The Gift of Life Bone Marrow Foundation is launching a new Web application this week (www.giftoflife.org) to recruit new donors to their 130,000-member database, hoping for a rapid increase in the over 2,000 transplants already facilitated by the organization since 1991. And in the face of economic struggle — Gift of Life lost more than $2 million in the Bernard Madoff scandal — it is asking people to create accounts, to spread the word and most of all, to pay for their own $54 cheek swab tests.

“The goal is for people to register as donors and then invite their friends from their address book to register as donors,” said Jay Feinberg, who founded Gift of Life during his own battle with leukemia, when donors who matched his ethnically Jewish tissue type were nearly impossible to find.

Feinberg and his team of entrepreneurs have devised a “Facebook-style” platform to solicit donors, and he hopes to see the registry grow geometrically.

Through online virtual drives, donors can not only register themselves, but they can also create micro “donor circles” by paying for an entire network of friends, he explained. These friends will then receive e-mail “gift cards” with a personal code that enables them to register free of additional charge. In turn, the sponsor can follow the transplant activity that occurs as a result of their entire purchase.

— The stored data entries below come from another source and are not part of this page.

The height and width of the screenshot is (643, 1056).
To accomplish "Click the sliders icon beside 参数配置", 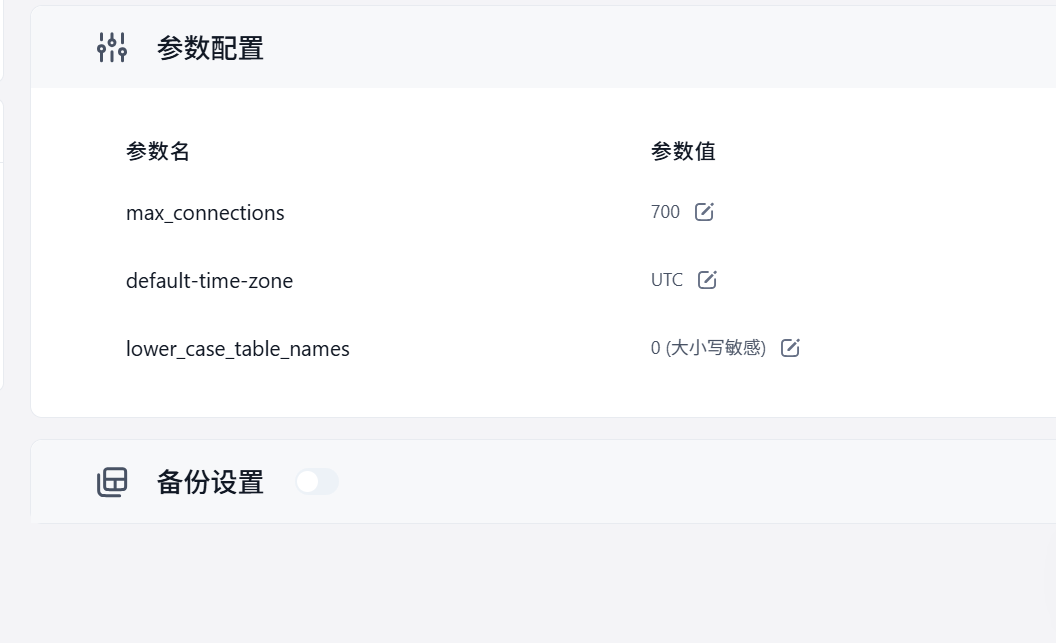I will 111,47.
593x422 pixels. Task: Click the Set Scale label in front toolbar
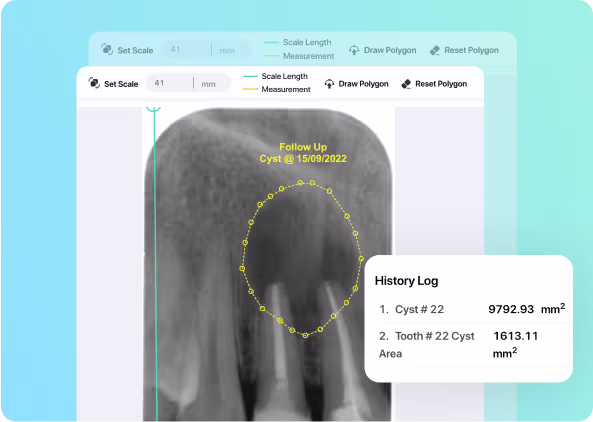pos(121,84)
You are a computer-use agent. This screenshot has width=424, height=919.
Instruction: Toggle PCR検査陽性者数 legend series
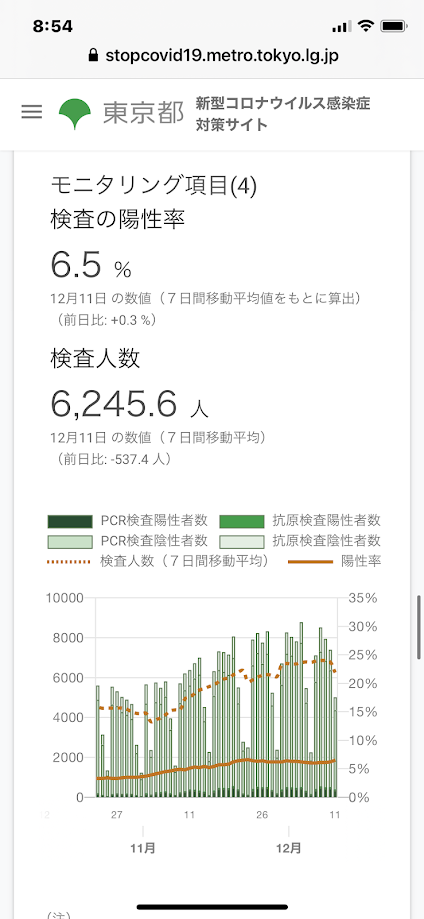(x=128, y=520)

By turning the bone marrow registry into a social networking stronghold, Feinberg said he hopes to increase tissue donations among not only Ashkenazi Jews and the hugely underrepresented Sephardic Jewish population, but also to African Americans, Native Americans, Hispanics and Asians — all of whom experience difficulties finding transplant matches.

One key aspect of the Web site is its simplicity, and the designers took care to limit the number of options and keep the pages easy to read, according to Alhan Kesler, online marketing director for Blue Fountain Media, who shaped the site. With this approach, they hope to replicate the type of viral online campaign that President Barack Obama used to garner financial support.

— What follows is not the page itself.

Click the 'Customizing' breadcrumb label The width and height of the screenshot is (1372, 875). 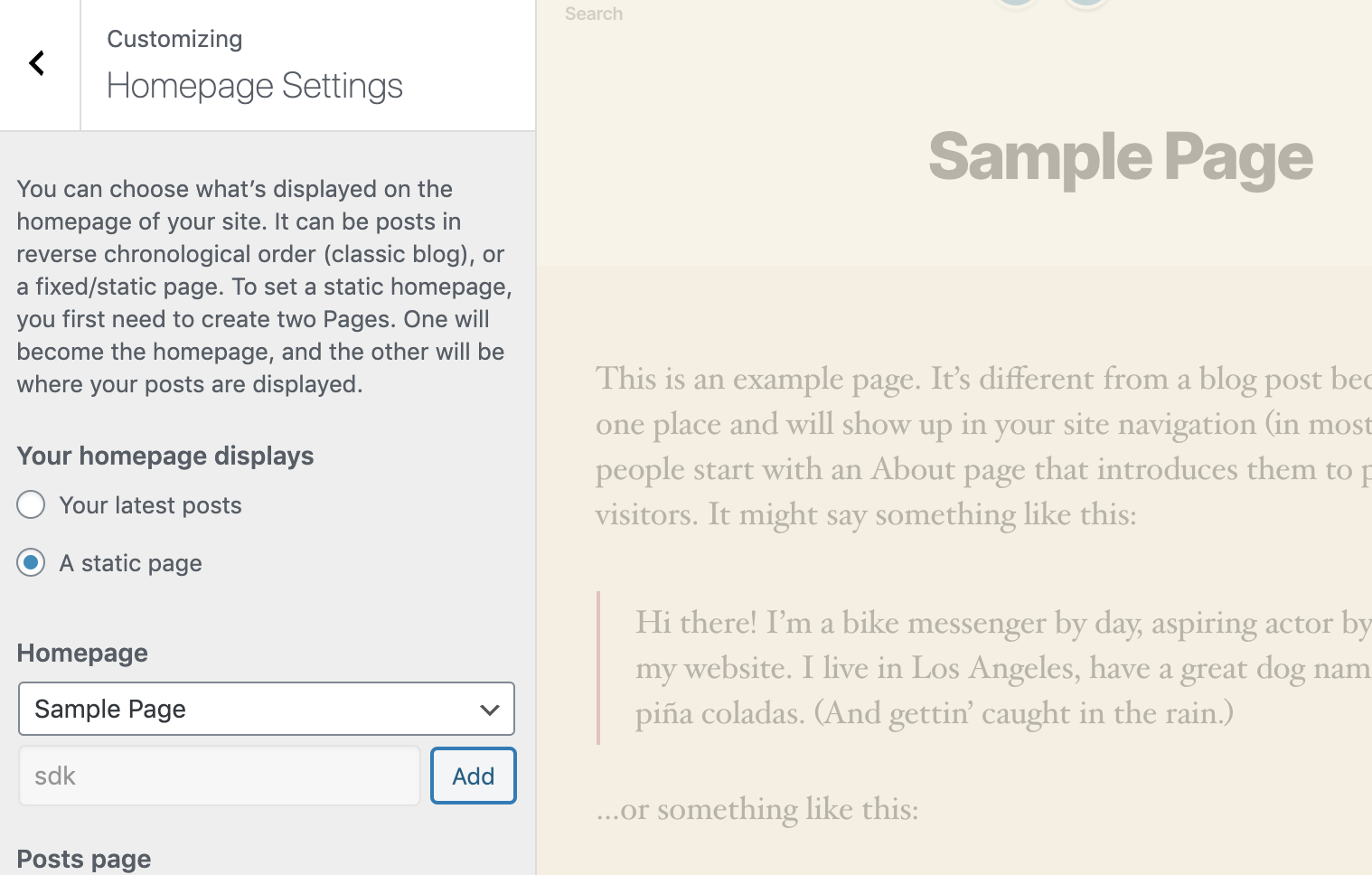coord(174,39)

“I looked at how effective the Obama campaign was in terms of raising money from millions of people giving a few dollars instead of a few people giving millions of dollars,” said Martin Levion, the board member of Gift of Life who initiated this online venture.

Feinberg is confident that people will continue to register despite the fee, especially since the majority of bone marrow transplants are no longer invasive.

But most importantly, the team believes that people will keep coming back because they get something of material value for their money – they see how many matches are made and life-saving transplants occur because of their contributions.